Recall that a report emerged that the Nigerian government, in a formal document to the World Bank, requested to terminate the remaining portion of a $1.52bn power sector recovery program.
The cancelled loan amount represents the entire undisbursed balance remaining under the program.
DAILY POST reports that the loan was approved on June 23, 2020, by the World Bank, with financing of about $752.5 million equivalent.
The development comes amid criticisms by Nigerians on the country’s growing debt profile, which stood at N159.28 trillion as of the first quarter of 2026, according to the Debt Management Office.
However, the presidency, in a statement by spokesperson Bayo Onanuga, clarified that Nigeria has not over borrowed from the World Bank or any lender.
Reacting, Aja said the World Bank’s cancellation of a $717 million loan for Nigeria’s power sector was largely driven by rising tariff shortfalls following the country’s foreign exchange liberalisation.
He explained that the World Bank, in a report made public, identified a persistent mismatch between revenues generated in Nigeria’s power sector and the actual costs required to sustain operations.
According to him, the international lender noted that recurrent financing gaps, particularly tariff shortfalls, meant Nigeria was not generating enough revenue to support the electricity sector.
He recalled that Nigeria had developed a Power Sector Recovery Programme, PSRP,in 2021, with $20 million in support from the World Bank, adding that the program achieved substantial results.
Aja said the reforms reduced tariff shortfalls by 71 percent between 2019 and 2022, dropping from N581 billion to N166 billion.
He added that regulatory cost recovery improved from 56 percent to 94 percent within the same period, while annual electricity supplied to the national distribution grid increased by 13 percent between 2018 and 2021.
Aja further explained that the successes recorded under the program led to the approval of a fresh $750 million World Bank facility on June 9, 2023.
However, he said the situation changed after Nigeria liberalised the foreign exchange market in June 2023, leading to a sharp increase in the naira cost of gas used for power generation because gas payments are denominated in dollars.
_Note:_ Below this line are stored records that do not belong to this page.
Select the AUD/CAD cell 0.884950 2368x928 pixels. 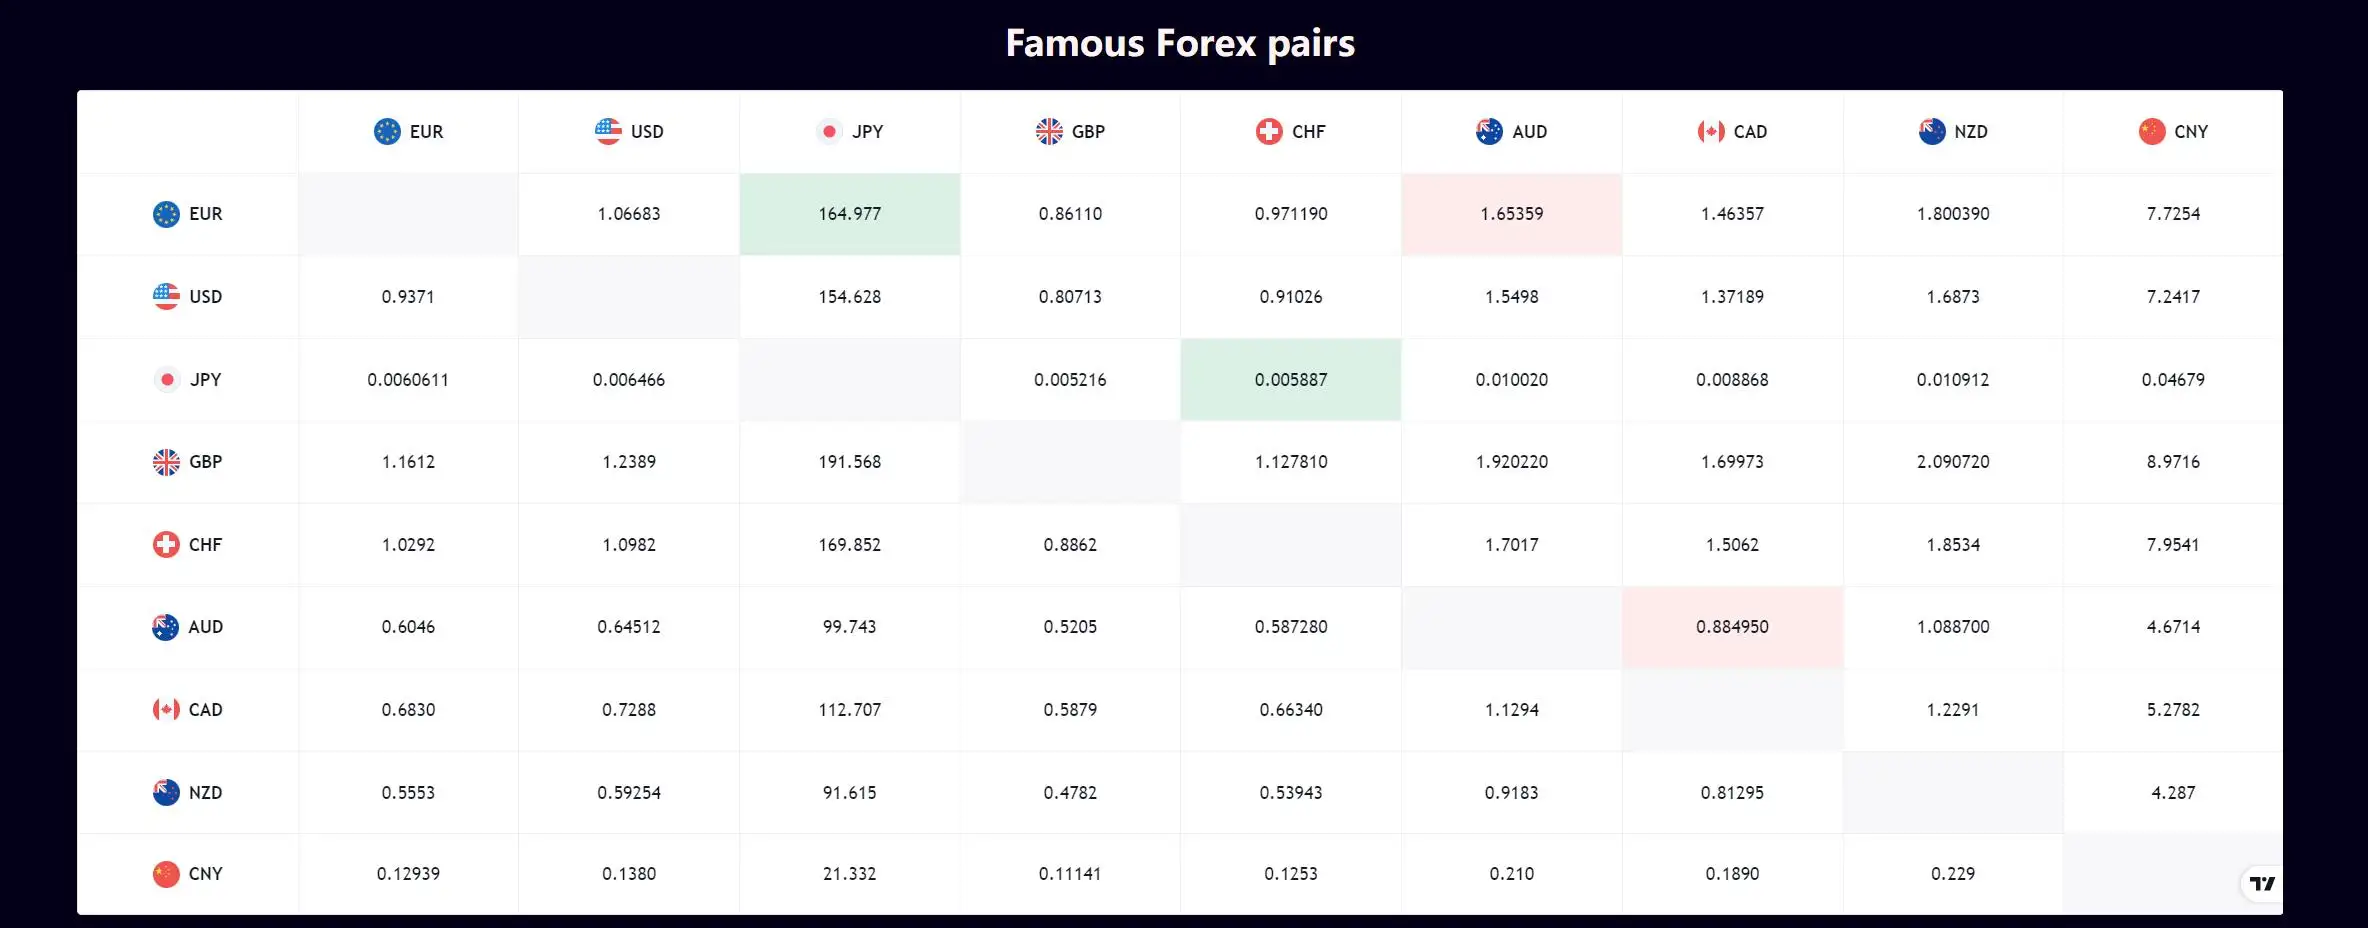point(1732,627)
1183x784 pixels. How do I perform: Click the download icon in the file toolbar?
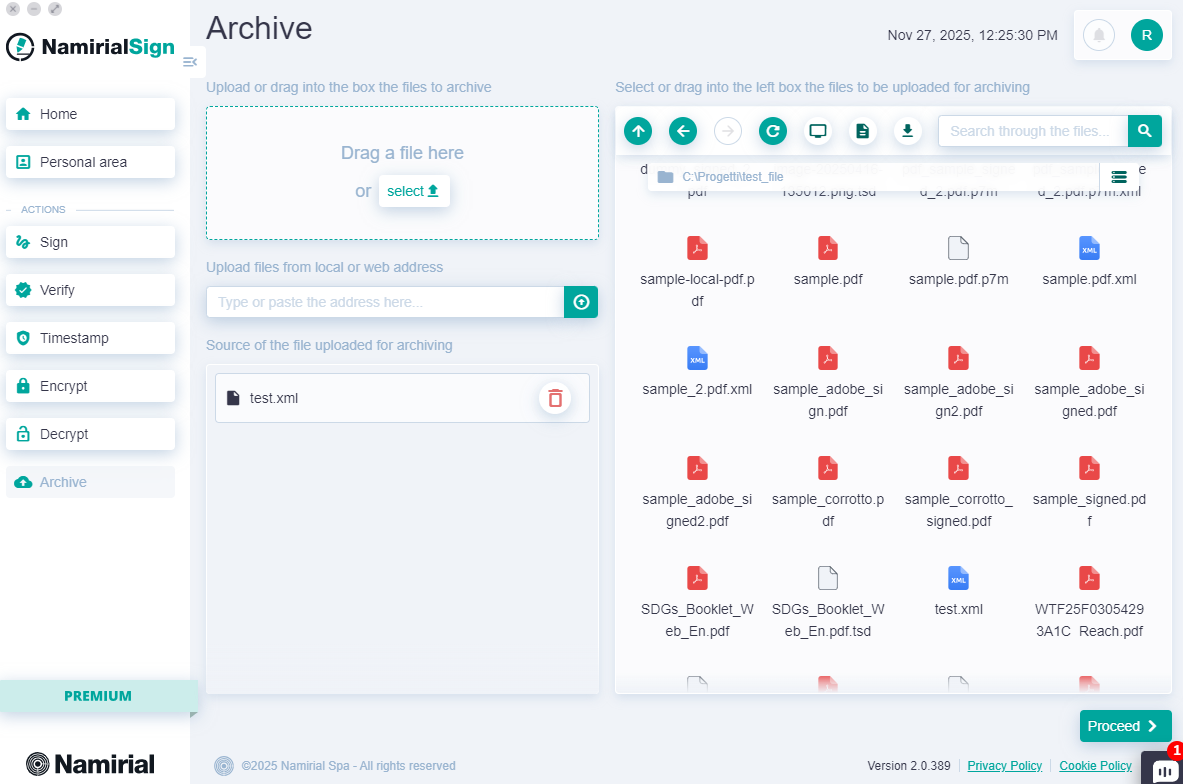click(x=907, y=130)
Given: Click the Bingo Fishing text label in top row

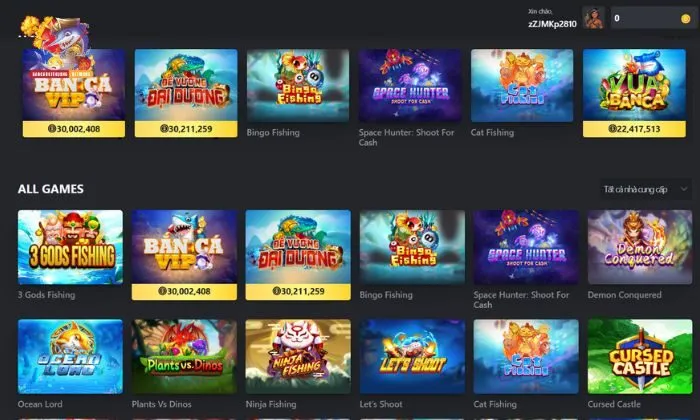Looking at the screenshot, I should click(273, 133).
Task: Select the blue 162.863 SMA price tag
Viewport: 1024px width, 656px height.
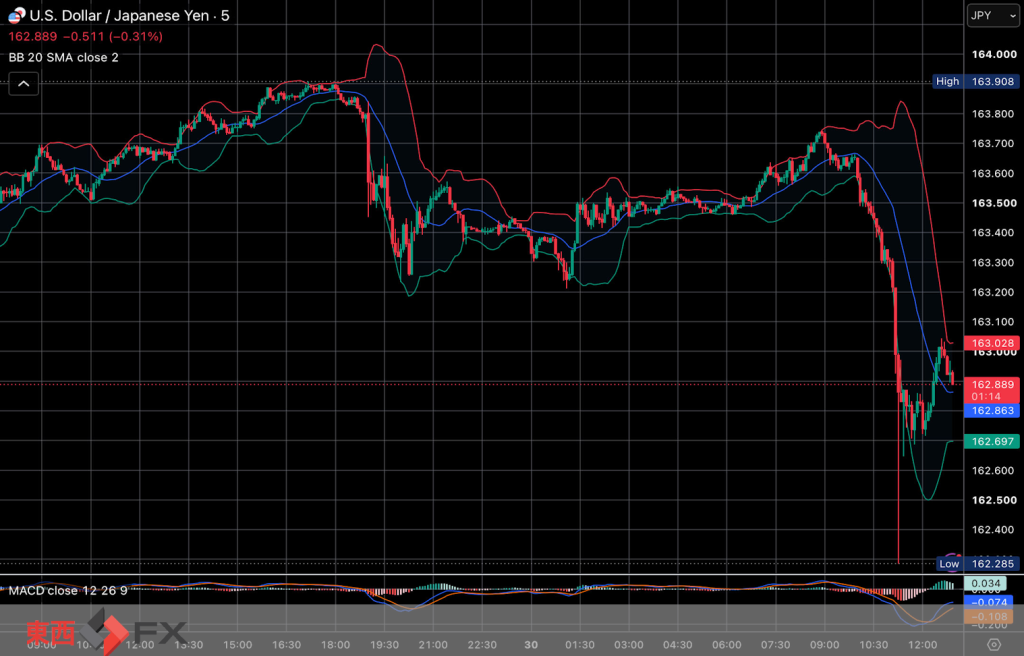Action: (992, 410)
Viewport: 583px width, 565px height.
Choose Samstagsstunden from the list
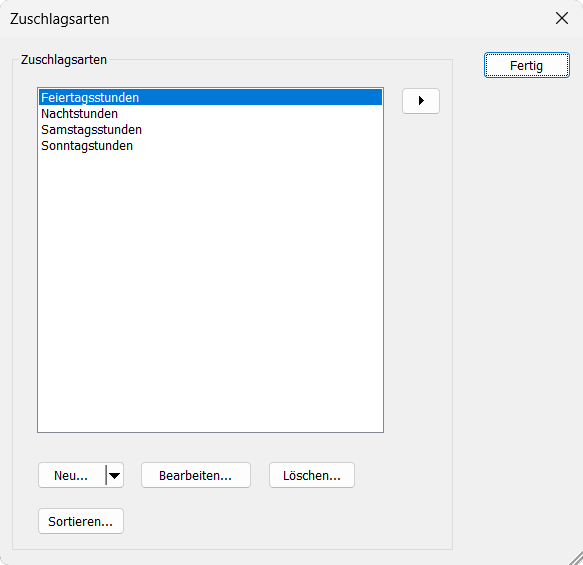(x=210, y=129)
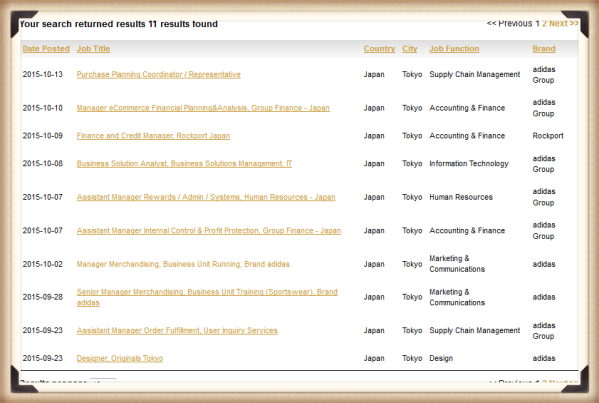Open Business Solution Analyst job listing
The width and height of the screenshot is (599, 403).
[184, 164]
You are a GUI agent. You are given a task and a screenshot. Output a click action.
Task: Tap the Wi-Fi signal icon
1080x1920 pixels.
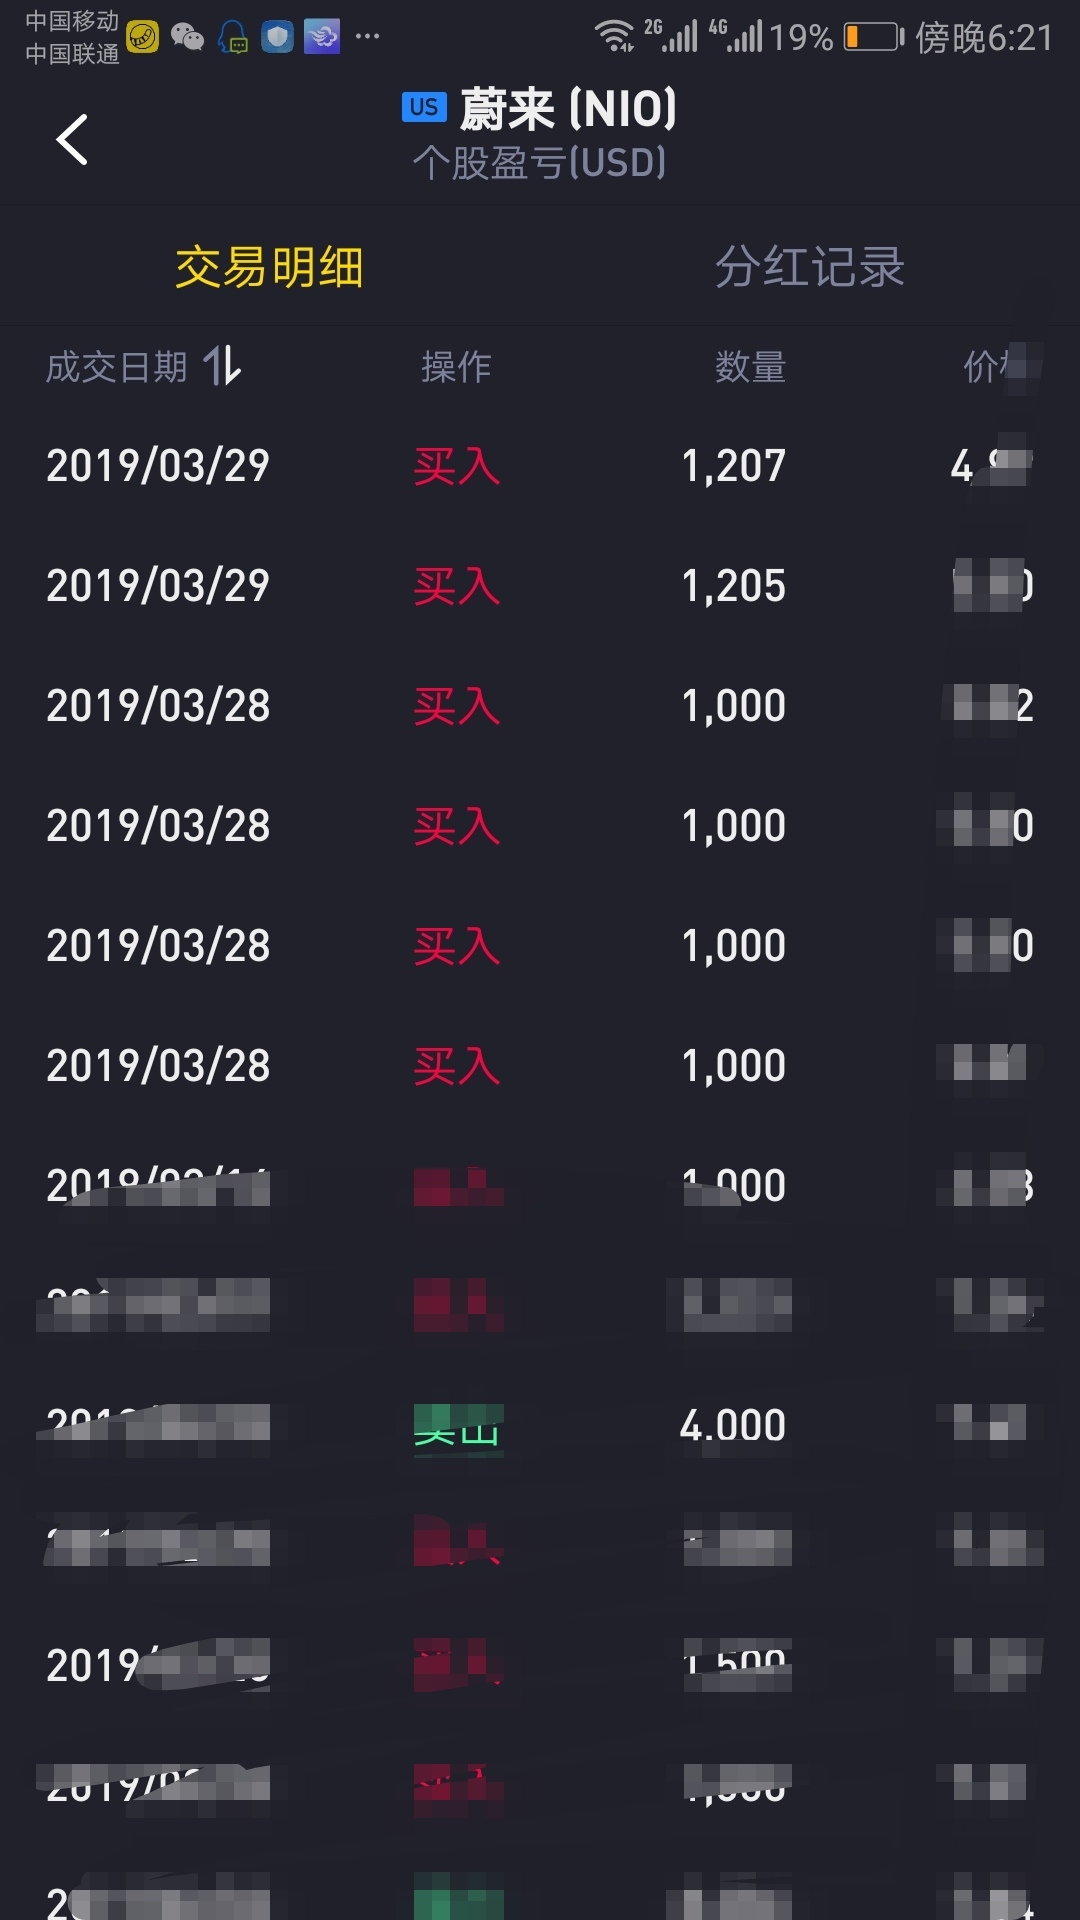tap(614, 36)
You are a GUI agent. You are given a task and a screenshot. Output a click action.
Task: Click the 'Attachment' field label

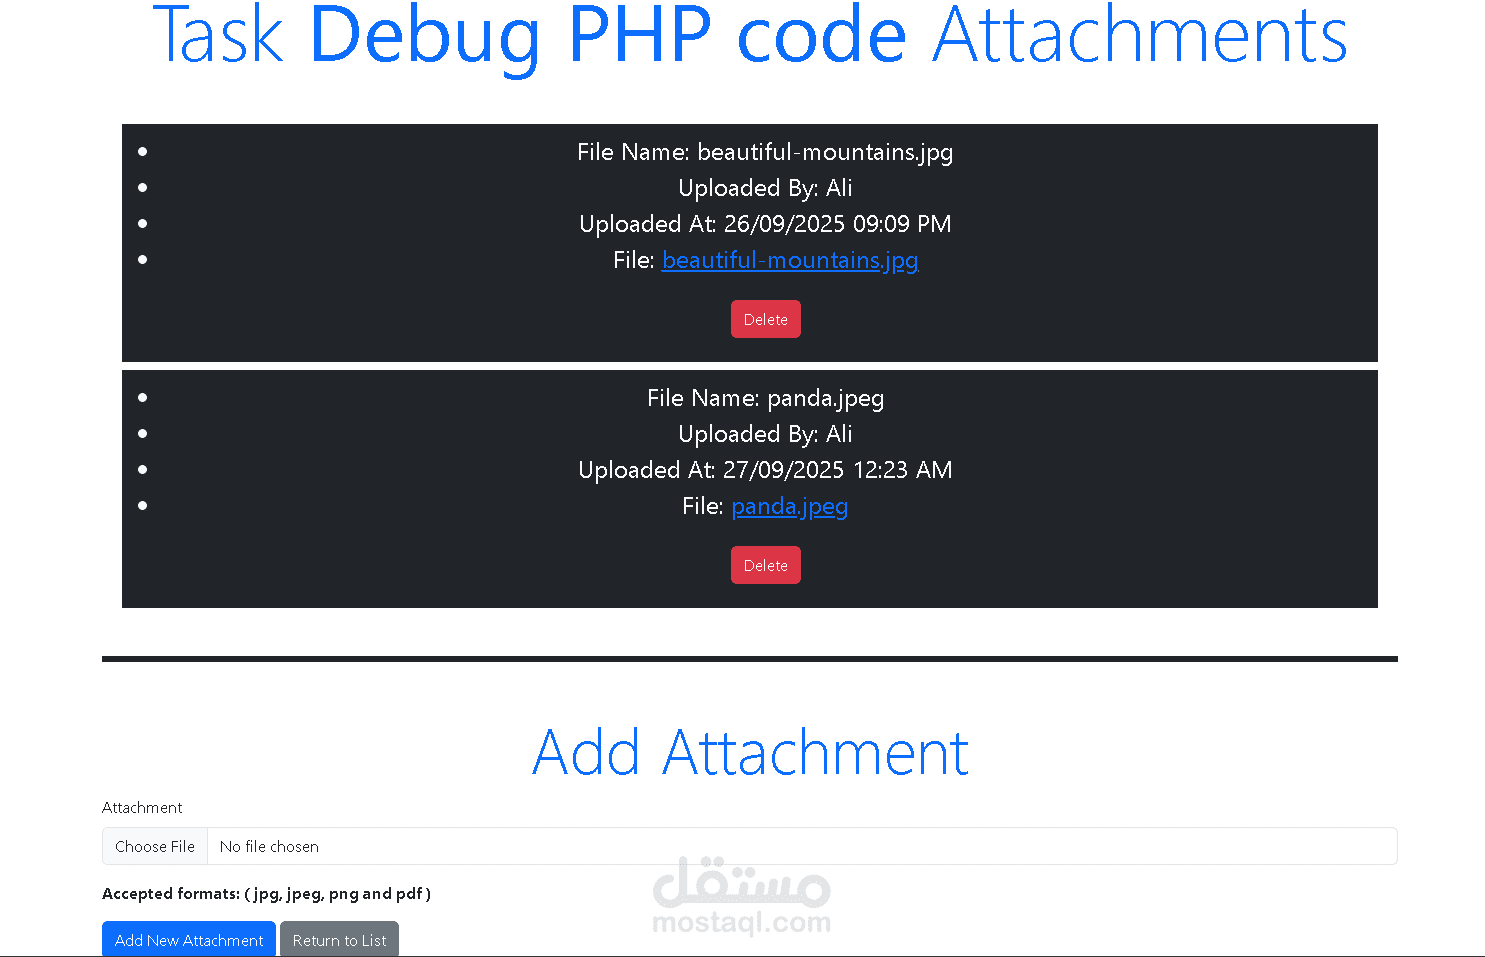[142, 807]
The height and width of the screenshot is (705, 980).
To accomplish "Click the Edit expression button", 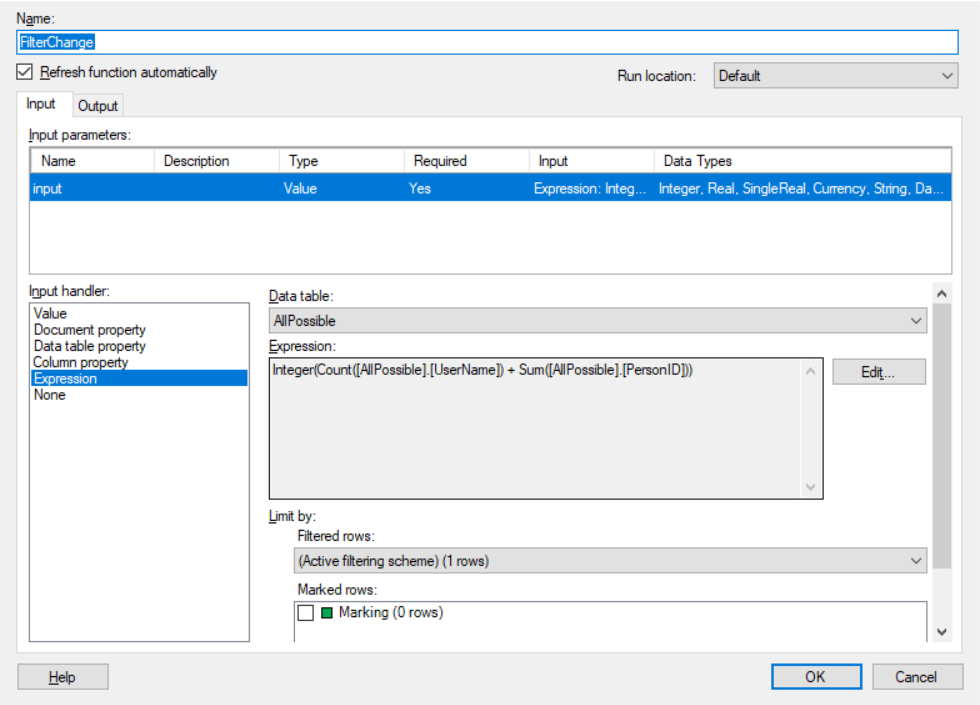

According to Aja, the development pushed tariff shortfalls from about N140 billion in 2022 to an estimated N1.9 trillion in 2024 and 2025, placing severe pressure on the Federal Government’s finances.
He noted that although the World Bank acknowledged that earlier reform targets had been achieved and verified, broader disbursements under the additional financing arrangement failed to materialise because of the widening tariff gaps.
Aja added that the devaluation of the naira significantly increased Nigeria’s power sector liabilities, while the government only adjusted electricity tariffs for Band A consumers.
“In summary, Nigeria devalued its currency and thus could not cover the cost of gas priced in USD, resulting in soaring power liabilities. Also, only Band A tariffs were raised. As a consequence, the World Bank withdrew the loan, citing that progress remains “moderately unsatisfactory,” he stated.